What is being asked = Count the lines in the rows below that contain the word "size". Reply with that number only.

────

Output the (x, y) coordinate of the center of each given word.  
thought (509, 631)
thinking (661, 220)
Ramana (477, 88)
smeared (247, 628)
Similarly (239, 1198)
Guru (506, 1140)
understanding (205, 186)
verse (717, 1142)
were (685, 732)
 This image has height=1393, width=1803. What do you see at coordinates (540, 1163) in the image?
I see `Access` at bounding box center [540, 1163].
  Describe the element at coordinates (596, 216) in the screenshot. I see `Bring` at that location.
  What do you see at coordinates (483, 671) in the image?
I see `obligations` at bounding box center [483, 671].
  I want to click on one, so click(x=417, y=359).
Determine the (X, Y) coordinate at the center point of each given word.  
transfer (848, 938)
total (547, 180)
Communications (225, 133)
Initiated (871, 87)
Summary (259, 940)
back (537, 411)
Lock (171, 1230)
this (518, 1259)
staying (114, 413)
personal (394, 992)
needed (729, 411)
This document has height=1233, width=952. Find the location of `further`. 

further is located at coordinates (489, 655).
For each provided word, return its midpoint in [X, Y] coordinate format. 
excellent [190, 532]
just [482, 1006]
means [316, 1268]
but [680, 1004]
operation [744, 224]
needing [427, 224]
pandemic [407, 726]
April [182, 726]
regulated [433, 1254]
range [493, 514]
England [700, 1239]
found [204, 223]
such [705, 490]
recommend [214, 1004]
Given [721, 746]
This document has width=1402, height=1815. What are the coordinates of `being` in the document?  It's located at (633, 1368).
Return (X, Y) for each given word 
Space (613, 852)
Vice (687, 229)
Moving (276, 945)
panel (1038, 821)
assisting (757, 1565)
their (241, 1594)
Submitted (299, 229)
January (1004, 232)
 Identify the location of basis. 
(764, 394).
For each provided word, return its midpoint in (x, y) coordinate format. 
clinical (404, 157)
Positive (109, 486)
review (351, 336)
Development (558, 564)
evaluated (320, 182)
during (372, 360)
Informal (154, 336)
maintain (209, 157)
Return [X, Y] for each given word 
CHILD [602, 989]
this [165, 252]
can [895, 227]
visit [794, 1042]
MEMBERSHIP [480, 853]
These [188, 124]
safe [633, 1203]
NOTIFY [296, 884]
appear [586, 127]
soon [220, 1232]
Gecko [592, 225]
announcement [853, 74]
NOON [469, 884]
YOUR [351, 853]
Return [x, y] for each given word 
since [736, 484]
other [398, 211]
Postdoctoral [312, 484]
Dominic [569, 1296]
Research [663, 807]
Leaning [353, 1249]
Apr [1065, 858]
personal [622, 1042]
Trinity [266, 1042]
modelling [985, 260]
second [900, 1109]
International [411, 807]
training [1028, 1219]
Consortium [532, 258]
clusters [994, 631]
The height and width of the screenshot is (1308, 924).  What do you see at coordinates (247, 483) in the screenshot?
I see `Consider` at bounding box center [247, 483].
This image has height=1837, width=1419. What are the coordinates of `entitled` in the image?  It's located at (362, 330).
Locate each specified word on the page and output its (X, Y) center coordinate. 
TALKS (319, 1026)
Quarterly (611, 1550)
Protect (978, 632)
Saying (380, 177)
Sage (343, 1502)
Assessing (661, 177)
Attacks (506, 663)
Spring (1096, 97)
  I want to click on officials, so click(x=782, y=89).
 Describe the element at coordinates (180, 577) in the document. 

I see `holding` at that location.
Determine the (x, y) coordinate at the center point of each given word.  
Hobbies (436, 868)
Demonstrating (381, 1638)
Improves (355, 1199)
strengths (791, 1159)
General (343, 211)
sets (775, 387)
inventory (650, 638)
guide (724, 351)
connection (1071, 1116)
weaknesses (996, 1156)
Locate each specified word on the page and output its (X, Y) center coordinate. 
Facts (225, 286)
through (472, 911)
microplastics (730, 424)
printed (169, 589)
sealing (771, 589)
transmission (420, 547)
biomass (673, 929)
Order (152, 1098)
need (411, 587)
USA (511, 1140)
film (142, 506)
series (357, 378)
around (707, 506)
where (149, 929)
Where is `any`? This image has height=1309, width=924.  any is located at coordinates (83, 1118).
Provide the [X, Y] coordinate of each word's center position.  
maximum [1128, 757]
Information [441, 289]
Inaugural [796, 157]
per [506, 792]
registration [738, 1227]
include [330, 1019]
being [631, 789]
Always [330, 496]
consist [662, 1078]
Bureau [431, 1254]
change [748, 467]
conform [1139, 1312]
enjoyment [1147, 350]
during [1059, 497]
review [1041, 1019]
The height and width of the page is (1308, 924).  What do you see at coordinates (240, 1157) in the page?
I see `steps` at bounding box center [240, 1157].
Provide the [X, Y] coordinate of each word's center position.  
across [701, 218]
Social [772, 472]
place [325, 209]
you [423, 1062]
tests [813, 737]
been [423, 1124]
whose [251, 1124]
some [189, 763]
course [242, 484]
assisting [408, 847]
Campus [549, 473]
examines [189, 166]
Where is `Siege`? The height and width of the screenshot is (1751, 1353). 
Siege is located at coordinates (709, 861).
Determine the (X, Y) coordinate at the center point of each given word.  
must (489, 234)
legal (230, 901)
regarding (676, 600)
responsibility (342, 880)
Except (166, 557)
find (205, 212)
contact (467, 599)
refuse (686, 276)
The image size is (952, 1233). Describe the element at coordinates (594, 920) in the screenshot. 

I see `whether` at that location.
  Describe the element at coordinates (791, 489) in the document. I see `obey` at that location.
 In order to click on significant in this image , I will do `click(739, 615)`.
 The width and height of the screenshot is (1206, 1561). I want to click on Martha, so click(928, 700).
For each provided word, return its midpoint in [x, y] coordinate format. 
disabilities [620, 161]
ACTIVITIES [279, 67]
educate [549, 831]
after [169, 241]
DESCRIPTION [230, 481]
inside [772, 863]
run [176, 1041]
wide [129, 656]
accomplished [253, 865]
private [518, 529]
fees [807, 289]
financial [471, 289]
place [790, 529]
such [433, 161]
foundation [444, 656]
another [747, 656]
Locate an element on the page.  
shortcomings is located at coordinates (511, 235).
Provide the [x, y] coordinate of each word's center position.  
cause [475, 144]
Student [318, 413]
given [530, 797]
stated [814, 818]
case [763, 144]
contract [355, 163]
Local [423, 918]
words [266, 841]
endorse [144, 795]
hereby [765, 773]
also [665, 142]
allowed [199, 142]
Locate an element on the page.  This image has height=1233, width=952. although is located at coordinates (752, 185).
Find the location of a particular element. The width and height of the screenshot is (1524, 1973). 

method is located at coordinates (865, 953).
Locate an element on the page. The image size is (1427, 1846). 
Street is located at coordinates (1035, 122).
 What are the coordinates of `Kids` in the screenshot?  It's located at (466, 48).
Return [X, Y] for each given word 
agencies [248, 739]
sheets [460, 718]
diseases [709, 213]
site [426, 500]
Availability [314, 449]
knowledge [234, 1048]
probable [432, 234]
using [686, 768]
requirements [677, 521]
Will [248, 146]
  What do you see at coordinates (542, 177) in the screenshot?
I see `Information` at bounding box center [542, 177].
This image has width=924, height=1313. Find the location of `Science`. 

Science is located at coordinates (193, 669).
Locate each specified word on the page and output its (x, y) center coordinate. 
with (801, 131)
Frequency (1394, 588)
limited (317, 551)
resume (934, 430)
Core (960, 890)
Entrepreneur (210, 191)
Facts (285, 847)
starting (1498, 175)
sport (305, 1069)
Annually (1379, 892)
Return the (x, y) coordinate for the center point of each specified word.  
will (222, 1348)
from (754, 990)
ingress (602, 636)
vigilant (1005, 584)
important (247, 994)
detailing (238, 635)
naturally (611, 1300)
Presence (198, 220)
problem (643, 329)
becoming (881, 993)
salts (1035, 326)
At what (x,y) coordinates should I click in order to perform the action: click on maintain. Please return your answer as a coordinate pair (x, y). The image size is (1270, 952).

────

The result = 3